Task to carry out —
In the records below, how many lines hold the word "computer"? Give only the number.

Data excerpts —
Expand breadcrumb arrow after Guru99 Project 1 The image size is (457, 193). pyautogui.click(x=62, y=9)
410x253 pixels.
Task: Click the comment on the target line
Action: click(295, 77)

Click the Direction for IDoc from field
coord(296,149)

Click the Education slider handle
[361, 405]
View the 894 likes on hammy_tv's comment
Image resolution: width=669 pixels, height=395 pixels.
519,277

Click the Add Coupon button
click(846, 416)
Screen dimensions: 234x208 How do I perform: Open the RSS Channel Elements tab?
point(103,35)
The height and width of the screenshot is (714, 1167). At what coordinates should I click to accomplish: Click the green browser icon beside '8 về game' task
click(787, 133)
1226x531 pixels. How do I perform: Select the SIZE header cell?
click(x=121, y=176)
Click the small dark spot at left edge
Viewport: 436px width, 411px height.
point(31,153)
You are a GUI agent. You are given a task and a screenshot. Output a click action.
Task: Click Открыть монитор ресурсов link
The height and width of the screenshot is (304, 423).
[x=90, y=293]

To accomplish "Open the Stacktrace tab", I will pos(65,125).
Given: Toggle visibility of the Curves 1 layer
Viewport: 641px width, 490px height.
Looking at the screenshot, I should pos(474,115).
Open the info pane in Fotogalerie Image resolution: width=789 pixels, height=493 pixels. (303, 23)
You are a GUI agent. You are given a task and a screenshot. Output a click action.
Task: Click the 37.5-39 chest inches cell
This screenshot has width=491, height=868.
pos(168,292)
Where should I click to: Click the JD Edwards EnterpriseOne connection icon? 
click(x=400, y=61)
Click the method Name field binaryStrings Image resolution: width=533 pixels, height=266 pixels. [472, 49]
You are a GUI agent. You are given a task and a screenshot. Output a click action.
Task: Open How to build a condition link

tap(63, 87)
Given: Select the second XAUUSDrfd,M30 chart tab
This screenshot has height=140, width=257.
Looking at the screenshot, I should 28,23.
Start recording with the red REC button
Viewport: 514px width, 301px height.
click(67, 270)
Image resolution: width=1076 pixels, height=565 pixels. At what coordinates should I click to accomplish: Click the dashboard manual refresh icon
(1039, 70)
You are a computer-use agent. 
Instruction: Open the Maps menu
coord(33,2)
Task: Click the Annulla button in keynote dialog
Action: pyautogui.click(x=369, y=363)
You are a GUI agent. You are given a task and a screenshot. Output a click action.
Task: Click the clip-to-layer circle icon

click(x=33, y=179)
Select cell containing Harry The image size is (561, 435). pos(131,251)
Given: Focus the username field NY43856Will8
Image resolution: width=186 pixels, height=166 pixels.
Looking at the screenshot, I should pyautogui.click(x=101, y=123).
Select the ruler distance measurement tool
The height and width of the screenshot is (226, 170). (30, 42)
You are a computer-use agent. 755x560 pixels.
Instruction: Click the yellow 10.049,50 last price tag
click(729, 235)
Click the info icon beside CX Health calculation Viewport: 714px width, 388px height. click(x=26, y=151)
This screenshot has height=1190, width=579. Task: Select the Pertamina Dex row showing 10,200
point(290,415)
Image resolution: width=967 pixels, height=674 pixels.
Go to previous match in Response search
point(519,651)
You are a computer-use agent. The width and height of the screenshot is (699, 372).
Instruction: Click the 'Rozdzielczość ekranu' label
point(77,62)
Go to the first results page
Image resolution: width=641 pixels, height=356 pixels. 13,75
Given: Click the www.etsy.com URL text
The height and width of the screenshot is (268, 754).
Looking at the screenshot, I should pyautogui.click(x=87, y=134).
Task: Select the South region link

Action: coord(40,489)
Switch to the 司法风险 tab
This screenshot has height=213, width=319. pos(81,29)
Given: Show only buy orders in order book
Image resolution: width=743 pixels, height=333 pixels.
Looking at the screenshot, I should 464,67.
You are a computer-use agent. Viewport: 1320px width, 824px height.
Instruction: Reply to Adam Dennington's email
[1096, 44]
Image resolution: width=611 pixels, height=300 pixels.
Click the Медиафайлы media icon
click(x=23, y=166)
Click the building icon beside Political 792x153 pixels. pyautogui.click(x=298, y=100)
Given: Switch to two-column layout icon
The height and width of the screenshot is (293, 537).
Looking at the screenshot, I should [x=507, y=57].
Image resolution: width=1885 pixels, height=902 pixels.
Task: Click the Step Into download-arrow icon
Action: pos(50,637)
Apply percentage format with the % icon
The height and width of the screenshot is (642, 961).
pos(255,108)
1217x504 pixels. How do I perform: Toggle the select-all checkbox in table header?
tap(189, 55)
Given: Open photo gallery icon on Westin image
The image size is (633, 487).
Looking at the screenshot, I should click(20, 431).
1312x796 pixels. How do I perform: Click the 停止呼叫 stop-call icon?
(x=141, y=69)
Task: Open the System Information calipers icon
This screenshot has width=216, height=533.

Task output —
4